Why Euthanasia is a Feminist Issue

For many years now I’ve mulled on the idea that euthanasia – a good death – is a feminist issue.

In some ways I came to the cause of end of life choices through feminism.

Indeed, my very first letter to the editor when I was 20 was about abortion rights. I was upset that conservative commentator Greg Sheridan of The Australian newspaper was so anti-choice and so willing to tell the women of Australia what they should / should not do with their bodies.

Sheridan’s paternalism was insufferable. The patriarchy that gave him a right to put his regressive and repressive thoughts in print was unjust.

It is an irony perhaps that this guy set me on a path for a career in opinion editorial writing (I would later become a regular contributor to Murdoch’s Australian until in the early 2000s the paper took an even sharper turn to the right and I was dissed as collateral damage).

But back to International Womens’ Day 2017 and why euthanasia is a feminist issue.

To say that something is a feminist issue is to argue that it affects half the world’s population in different and unique ways. And often those ways are inequitable, unfair and downright wrong. More often than not those ways demand something special in recognition and action.

So why is Euthanasia a Feminist Issue?

My dot point list goes like this (and it is a work in progress):

Women are caregivers – this means they are more likely to be the ones close to, and intricately involved in the care of, ageing or ill parents or spouses.
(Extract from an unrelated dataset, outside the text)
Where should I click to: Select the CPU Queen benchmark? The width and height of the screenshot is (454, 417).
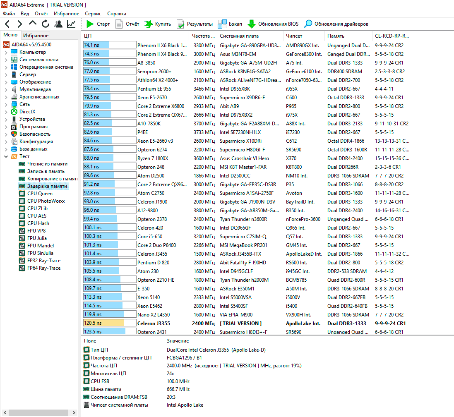40,194
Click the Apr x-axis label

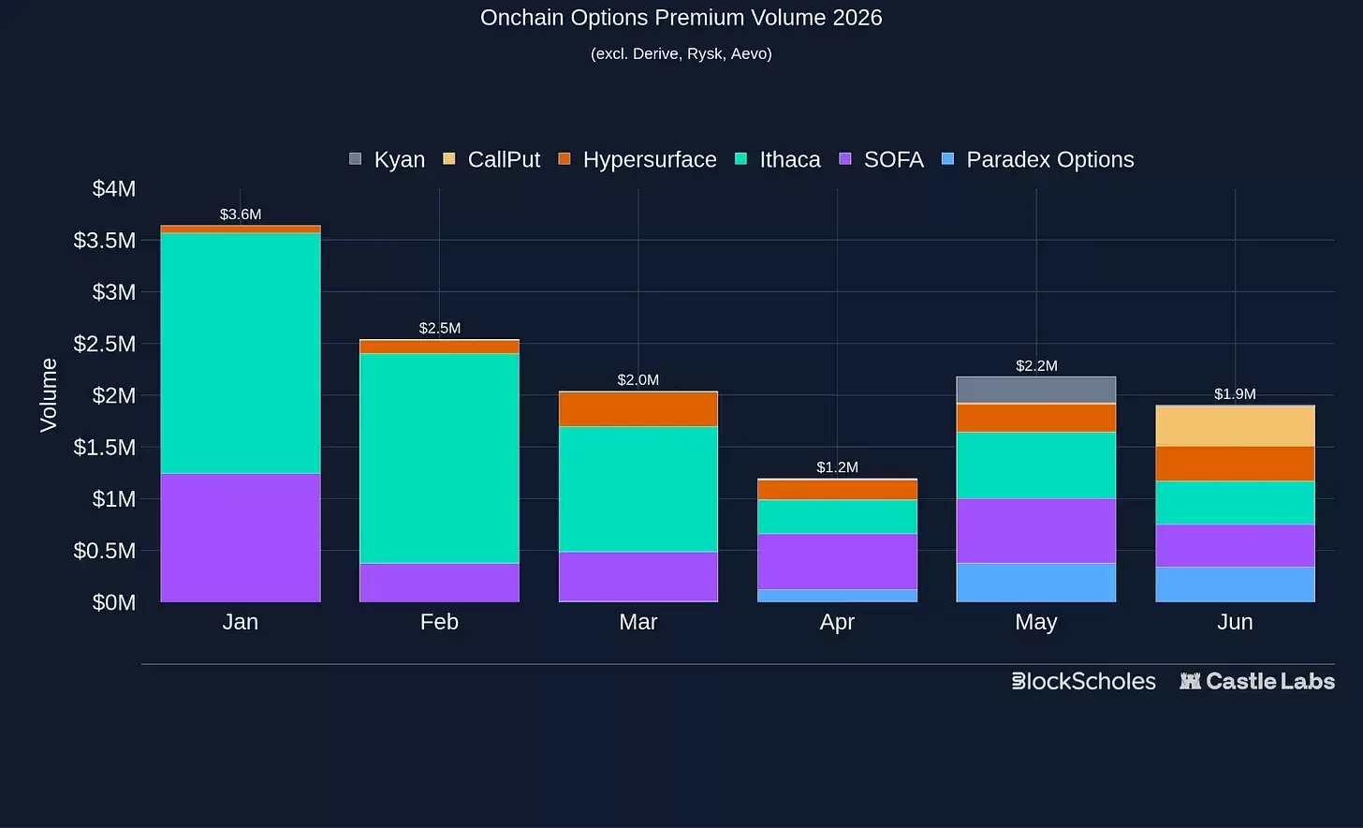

And if that loved one decides to exit early, it is almost inevitable that the woman will be implicated in the decision-making.

The decision of a loved one to end their suffering – from illness or old age – will likely mean that the wife, daughter, mother or sister will be involved. Should the death not go according to plan, should the law become involved, it is the woman can be the one left holding the legal can. She is the one who could be prosecuted for assisting.

Protecting women (and men) from the law in the event of an ‘assisted’ suicide makes euthanasia a feminist issue.

Women live longer than men – as the ones left behind, it is women who will likely find themselves without their spouse. It is women who will find themselves living out their old age in a way never envisaged. Perhaps in a state or grief and loneliness for which there is no cure.

And it will be women who are faced with having to make their own end of life decisions unsupported by the person who was closest to them for all those years.

This is why euthanasia is a feminist issue.

Women have long had to exert control – over their bodies and their lives – historically in the face of a hostile medical profession. Self-determination makes the act of planning for one’s own death just one more decision in a life-time of decision-making against societal forces that often think they know best.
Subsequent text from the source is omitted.